Before they hit the mall and its Interstate 90 exit, eastbound motorists see six billboards, mostly with Factory Outlet ads.
“The I-90 location is very, very popular with businesses,” Riplinger says. “There are 36,000 drive-bys a day.”
Coeur d’Alene Tribal Bingo has a sign there now, along with billboards throughout the region. Marketing director Laura Stensgar says it’s important to tout the location of the bingo hall, which is not in any city but along a rural stretch of U.S. Highway 95.
Stensgar can see why people would object to billboards. But, she says, she hasn’t given any thought to aesthetics. She’s been too busy looking for signs to rent. She says they’re in short supply in the Panhandle.
Peter Grover of Obie Media Corp., a major outdoor advertising firm, says he never hears complaints.
“All we get are people who want to advertise.”
One new place that Obie Media wants to place a sign is along U.S. 95, across from Louisiana-Pacific’s Chilco plant.

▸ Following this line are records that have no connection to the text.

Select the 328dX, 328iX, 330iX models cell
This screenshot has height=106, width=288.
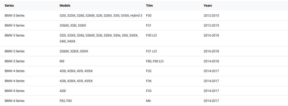click(74, 51)
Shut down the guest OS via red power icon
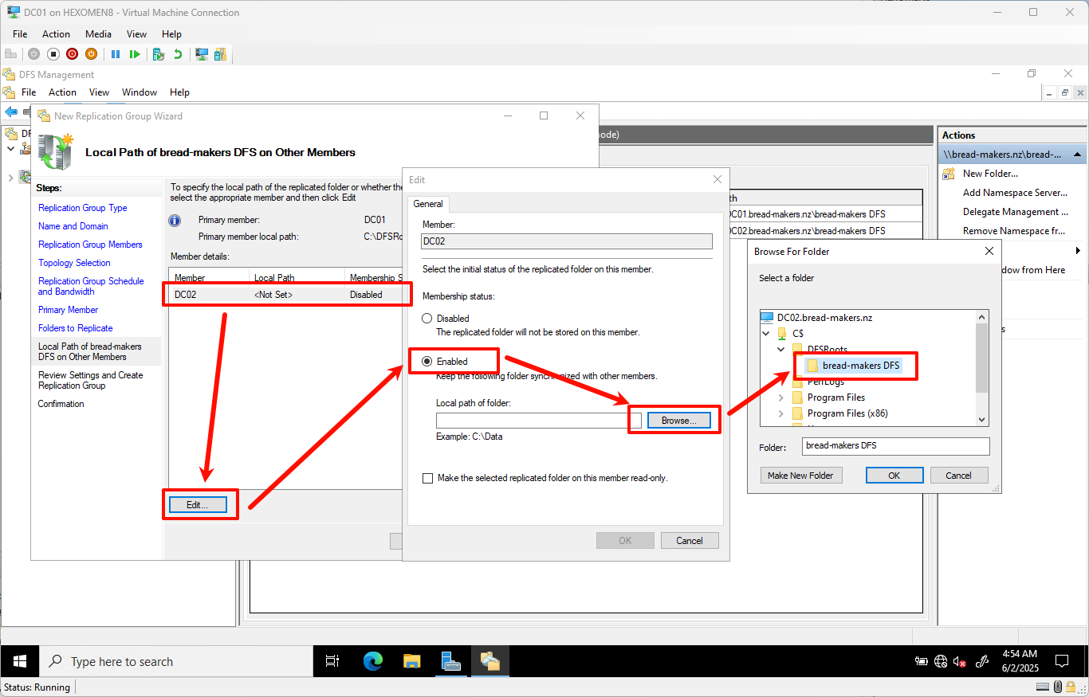Screen dimensions: 1089x697 (72, 53)
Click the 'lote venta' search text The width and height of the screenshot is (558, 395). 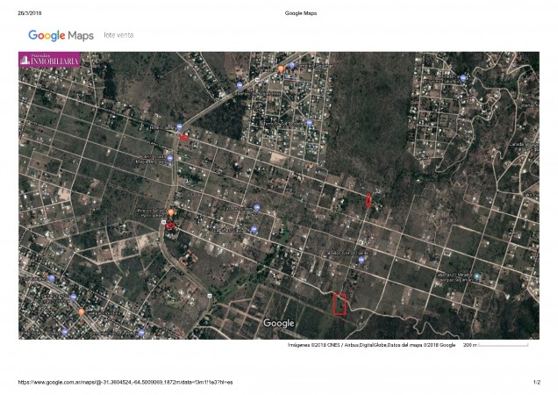(118, 37)
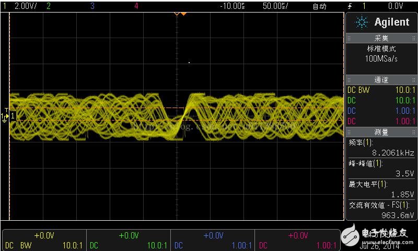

The land is zoned commercial (it’s the site of Big Timber Log Homes) and a billboard would require a special use permit. Kootenai County commissioners twice have turned down requests for that, upon the recommendation of hearing officers.
In 1996, hearing officer Jean DeBarbieris wrote that approval would “reduce Highway 95 to one long visual commercial rather than promote its function as a transportation corridor.”
Obie is appealing that decision. If the site were zoned light industrial, there would be no need for that; the billboard could go up without commission approval.
City and county billboard rules can be stronger than state and federal regulations, but rarely are. Attitudes reflected by local regulations are sometimes conflicting.
Kootenai County has no sign ordinance even though its comprehensive plan mentions the need to preserve areas of scenic beauty.
Sandpoint doesn’t allow off-premise business signs. But its Chamber of Commerce is touting the city’s lake scenery on a billboard in Post Falls.
Kellogg banned billboards two years ago, even making Silver Mountain take down a sign advertising its ski gondola. But surrounding Shoshone County goes so far as to rent its own land along the freeway for billboards.
In contrast, a similar rural county in Eastern Washington banned new billboards in June.
That occurred after Obie Media installed a billboard. It happened to go up next to land owned by Pend Oreille County Commissioner Joel Jacobsen of Newport.
“The reason people live up here, often, is because it is beautiful,” Jacobsen said last December. “All of a sudden, it’s not as beautiful as it was before.”
Washington long ago instituted fairly strict billboard rules, in exchange for more federal money to help build its interstates.
Since 1975, Oregon has required a billboard to come down every time one goes up.
Idaho is moving in the opposite direction. A law passed this year says billboards that don’t comply with regulations can’t simply be bought by the government and removed. The state or county must pay for the company’s loss of income, as well.
Montana has no such law. Still, activists in the Flathead Valley see little hope of banishing the existing 273 billboards in the Kalispell and Whitefish area.
“There are lots of other ways to get to travelers that are clean,” says Joan Vetter Ehrenberg. “Vermont does it very well, and Canada does it well.”
Both of those places use small directional signs that point the way to businesses.
Vetter Ehrenberg notes that billboards are forbidden in highly successful tourist towns like Aspen and Jackson Hole.
“Those are cities that have foresight and vision and backbone, and that’s really hard to find.”